Abstract Introduction Electronic Health Records (EHRs) are vital repositories of patient information for medical research, but the prevalence of missing data presents an obstacle to the validity and reliability of research. This study aimed to review and category ise methods for handling missing data in EHRs, to help researchers better understand and address the challenges related to missing data in EHRs. Materials and Methods This study employed scoping review methodology. Through systematic searches on EMBASE up to October 2023, including review articles and original studies, relevant literature was identified. After removing duplicates, titles and abstracts were screened against inclusion criteria, followed by full-text assessment. Additional manual searches and reference list screenings were conducted. Data extraction focused on imputation techniques, dataset characteristics, assumptions about missing data, and article types. Additionally, we explored the availability of code within widely used software applications. Results We reviewed 101 articles, with two exclusions as duplicates. Of the 99 remaining documents, 21 underwent full-text screening, with nine deemed eligible for data extraction.
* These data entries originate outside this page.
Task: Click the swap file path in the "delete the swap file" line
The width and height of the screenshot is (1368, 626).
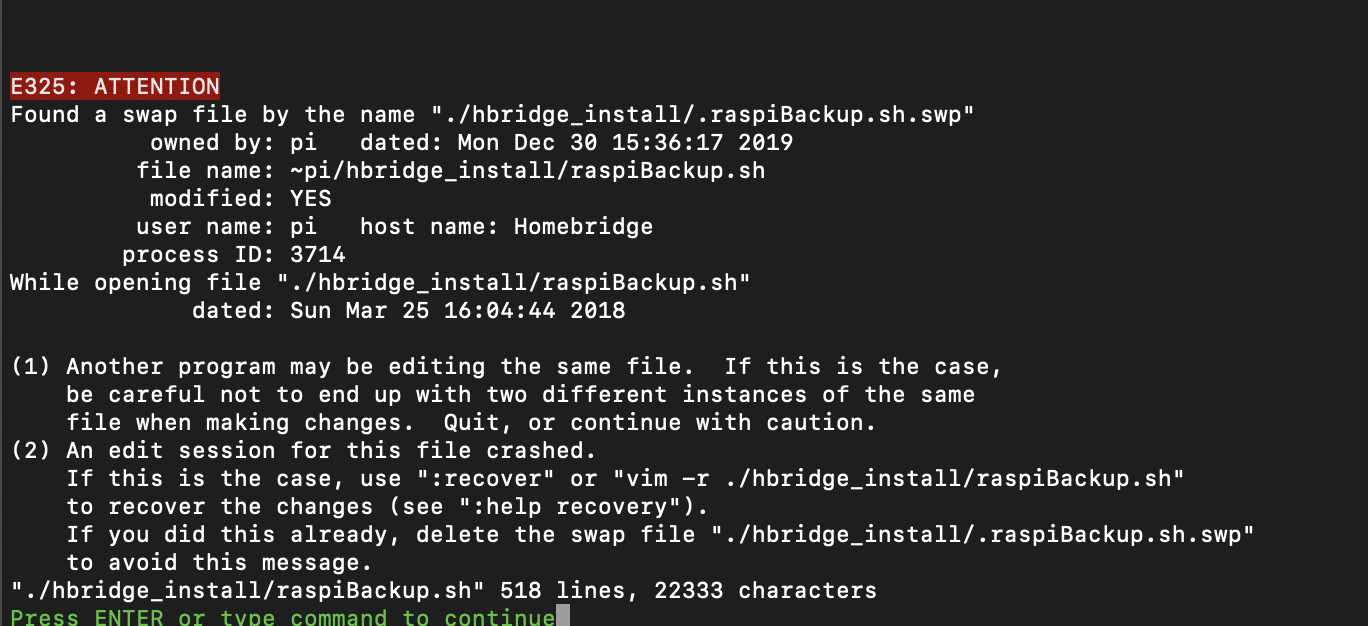Action: 982,535
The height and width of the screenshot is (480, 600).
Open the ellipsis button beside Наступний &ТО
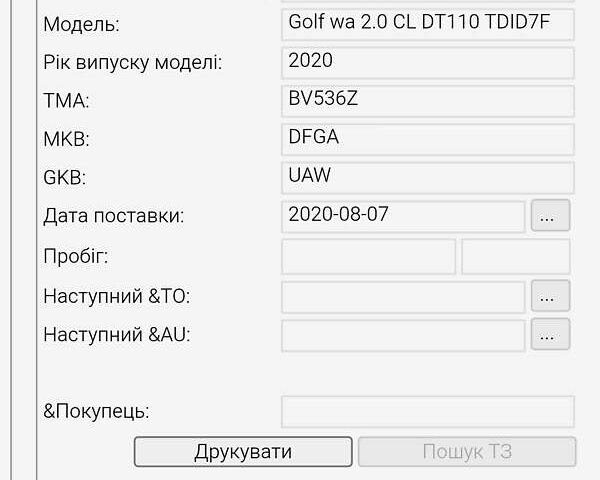coord(550,296)
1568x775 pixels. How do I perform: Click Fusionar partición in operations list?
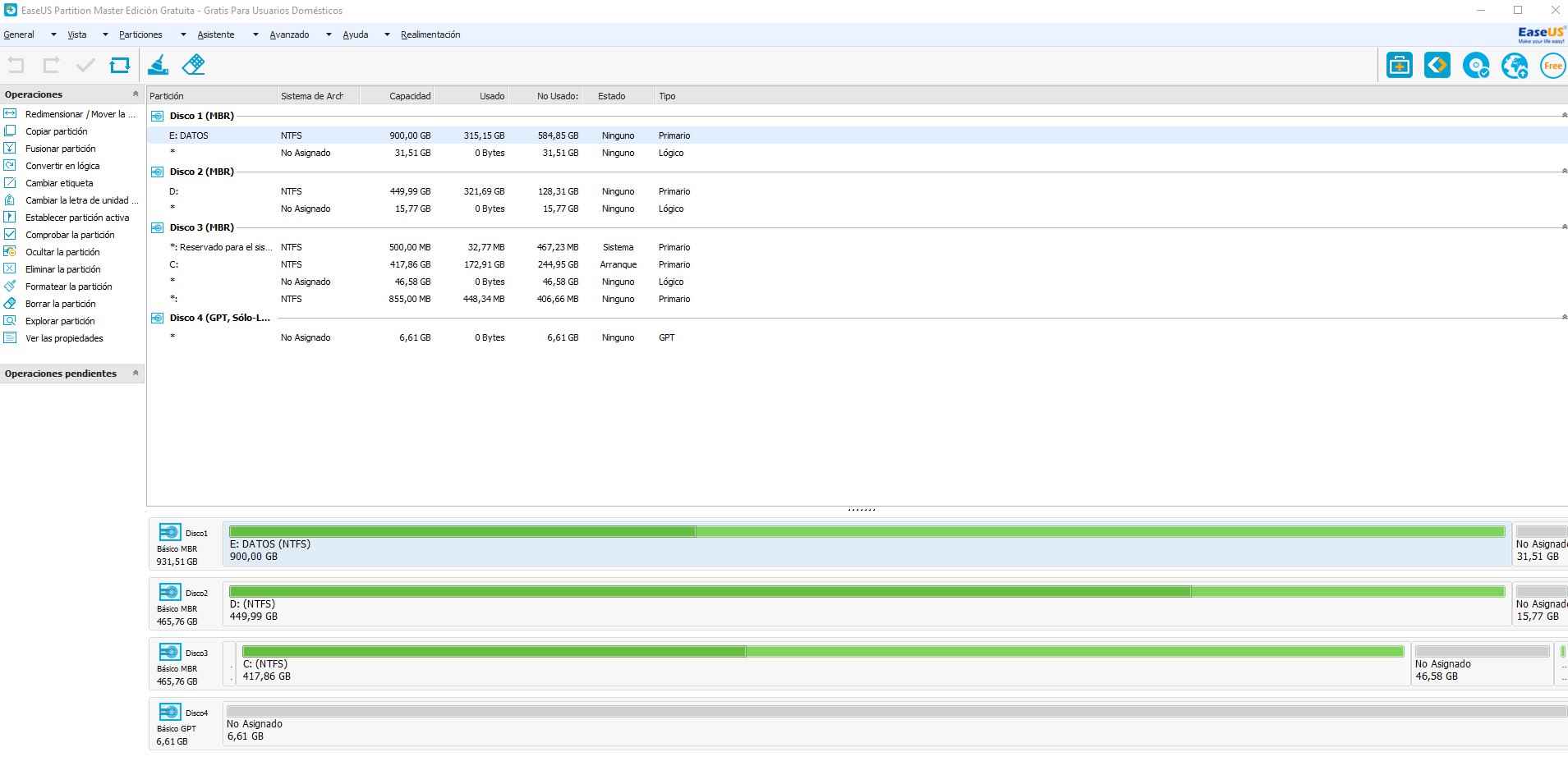coord(60,149)
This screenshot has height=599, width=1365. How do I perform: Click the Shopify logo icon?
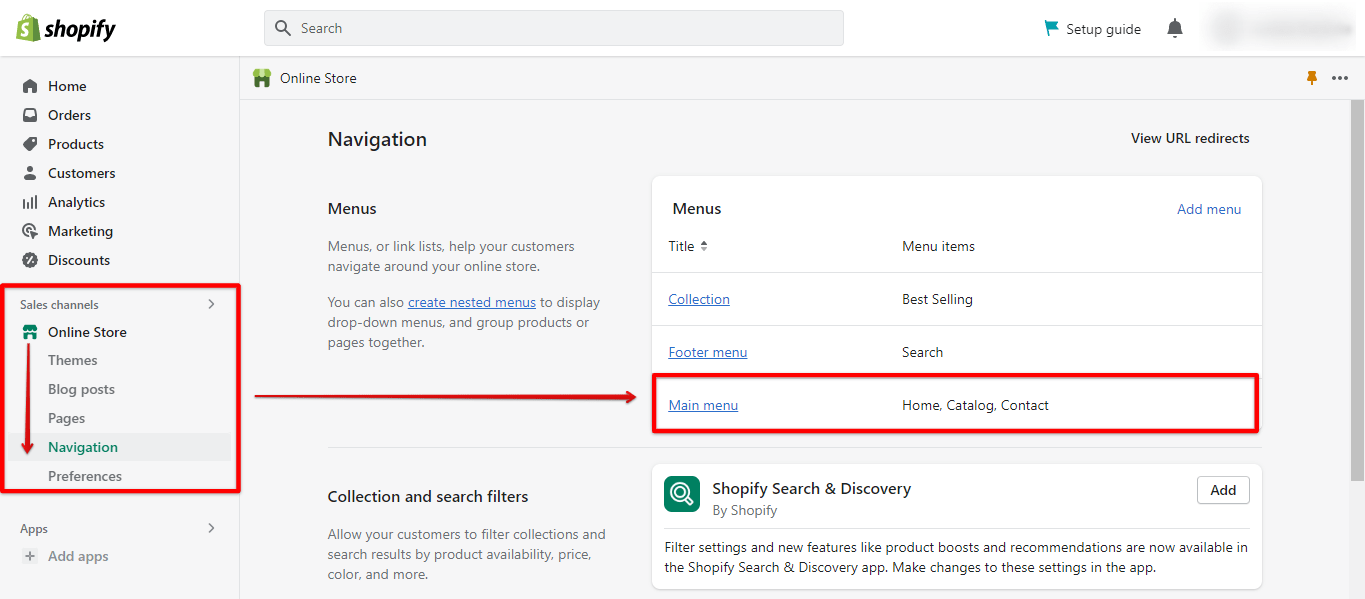(27, 28)
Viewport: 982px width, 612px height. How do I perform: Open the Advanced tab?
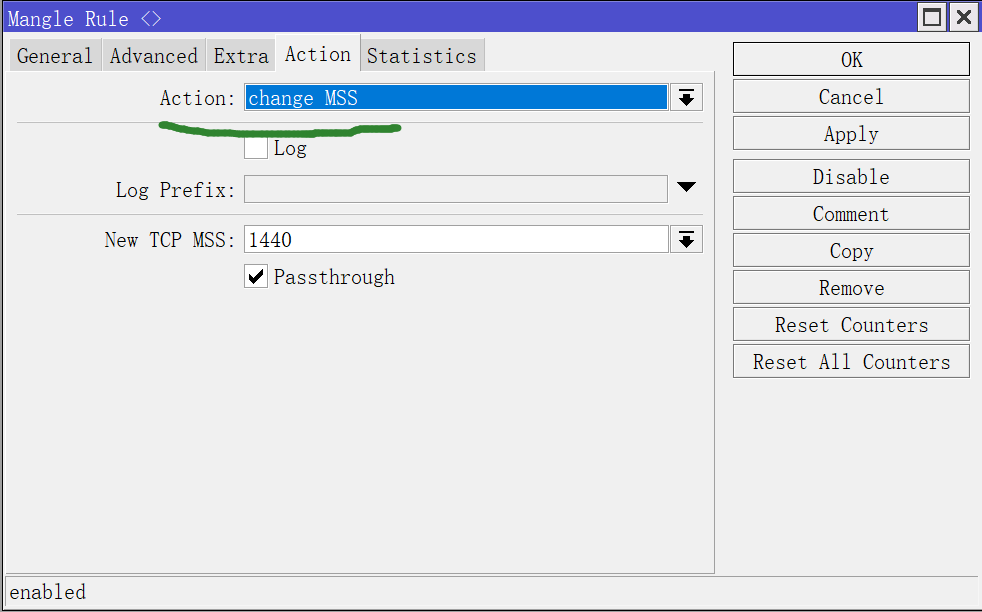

These articles introduced 31 imputation approaches classified into ten distinct methods, ranging from simple techniques like Complete Case Analysis to more complex methods like Multiple Imputation, Maximum Likelihood, and Expectation-Maximization algorithm. Additionally, machine learning methods were explored. The different imputation methods, present varying reliability. We identified a total of 32 packages across the four software platforms (R, Python, SAS, and Stata) for imputation methods. However, it’s significant that machine learning methods for imputation were not found in specific packages for SAS and Stata. Out of the 9 imputation methods we investigated, package implementations were available for 7 methods in all four software platforms. Conclusions Several methods to handle missing data in EHRs are available. These methods range in complexity and make different assumptions about the missing data mechanisms. Knowledge gaps remain, notably in handling non-monotone missing data patterns and implementing imputation methods in real-world healthcare settings under the Missing Not at Random assumption. Future research should prioritize refining and directly comparing existing methods.